(What the task asks): Copy out the following lines exactly as they appear, keeping every character the same.

(Provided records):
[Begin]
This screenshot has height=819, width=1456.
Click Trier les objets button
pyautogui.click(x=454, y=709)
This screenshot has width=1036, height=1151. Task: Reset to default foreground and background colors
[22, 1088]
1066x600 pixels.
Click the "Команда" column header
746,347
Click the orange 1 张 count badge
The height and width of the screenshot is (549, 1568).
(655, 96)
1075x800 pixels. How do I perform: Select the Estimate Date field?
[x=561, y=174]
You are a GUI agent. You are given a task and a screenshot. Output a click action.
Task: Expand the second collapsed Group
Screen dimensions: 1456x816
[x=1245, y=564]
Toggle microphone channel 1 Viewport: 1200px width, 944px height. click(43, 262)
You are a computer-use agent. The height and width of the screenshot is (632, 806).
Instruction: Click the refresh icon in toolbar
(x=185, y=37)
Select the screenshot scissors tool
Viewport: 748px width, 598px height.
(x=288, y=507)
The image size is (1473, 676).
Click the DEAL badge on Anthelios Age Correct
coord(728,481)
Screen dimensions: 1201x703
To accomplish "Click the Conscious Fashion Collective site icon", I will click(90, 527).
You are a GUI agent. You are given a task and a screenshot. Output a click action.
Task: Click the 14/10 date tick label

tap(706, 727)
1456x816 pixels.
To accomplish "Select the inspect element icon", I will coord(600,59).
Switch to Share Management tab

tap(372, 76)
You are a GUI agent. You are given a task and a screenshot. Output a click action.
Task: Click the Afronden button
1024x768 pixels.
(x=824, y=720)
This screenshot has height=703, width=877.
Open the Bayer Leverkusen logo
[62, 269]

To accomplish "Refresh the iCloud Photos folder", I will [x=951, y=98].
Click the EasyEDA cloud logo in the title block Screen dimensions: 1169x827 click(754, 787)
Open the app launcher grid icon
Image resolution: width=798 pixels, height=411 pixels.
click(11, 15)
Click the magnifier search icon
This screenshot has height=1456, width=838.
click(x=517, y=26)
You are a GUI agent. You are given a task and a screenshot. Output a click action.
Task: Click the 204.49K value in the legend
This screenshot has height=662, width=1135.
[End]
(Solution to the problem):
This screenshot has height=819, width=1456.
Click Trier les objets button
pyautogui.click(x=454, y=709)
This screenshot has width=1036, height=1151. Task: Reset to default foreground and background colors
[22, 1088]
1066x600 pixels.
Click the "Команда" column header
746,347
Click the orange 1 张 count badge
The height and width of the screenshot is (549, 1568).
(655, 96)
1075x800 pixels. How do I perform: Select the Estimate Date field?
[x=561, y=174]
You are a GUI agent. You are given a task and a screenshot. Output a click action.
Task: Expand the second collapsed Group
Screen dimensions: 1456x816
[x=1245, y=564]
Toggle microphone channel 1 Viewport: 1200px width, 944px height. click(43, 262)
You are a computer-use agent. The height and width of the screenshot is (632, 806).
Instruction: Click the refresh icon in toolbar
(x=185, y=37)
Select the screenshot scissors tool
Viewport: 748px width, 598px height.
(x=288, y=507)
The image size is (1473, 676).
Click the DEAL badge on Anthelios Age Correct
coord(728,481)
Screen dimensions: 1201x703
To accomplish "Click the Conscious Fashion Collective site icon", I will click(90, 527).
You are a GUI agent. You are given a task and a screenshot. Output a click action.
Task: Click the 14/10 date tick label

tap(706, 727)
1456x816 pixels.
To accomplish "Select the inspect element icon", I will coord(600,59).
Switch to Share Management tab

tap(372, 76)
You are a GUI agent. You are given a task and a screenshot. Output a click action.
Task: Click the Afronden button
1024x768 pixels.
(x=824, y=720)
This screenshot has height=703, width=877.
Open the Bayer Leverkusen logo
[62, 269]

To accomplish "Refresh the iCloud Photos folder", I will [x=951, y=98].
Click the EasyEDA cloud logo in the title block Screen dimensions: 1169x827 click(754, 787)
Open the app launcher grid icon
Image resolution: width=798 pixels, height=411 pixels.
click(11, 15)
Click the magnifier search icon
This screenshot has height=1456, width=838.
click(x=517, y=26)
You are a GUI agent. You are given a task and a screenshot. Output a click action.
Task: Click the 204.49K value in the legend
This screenshot has height=662, width=1135.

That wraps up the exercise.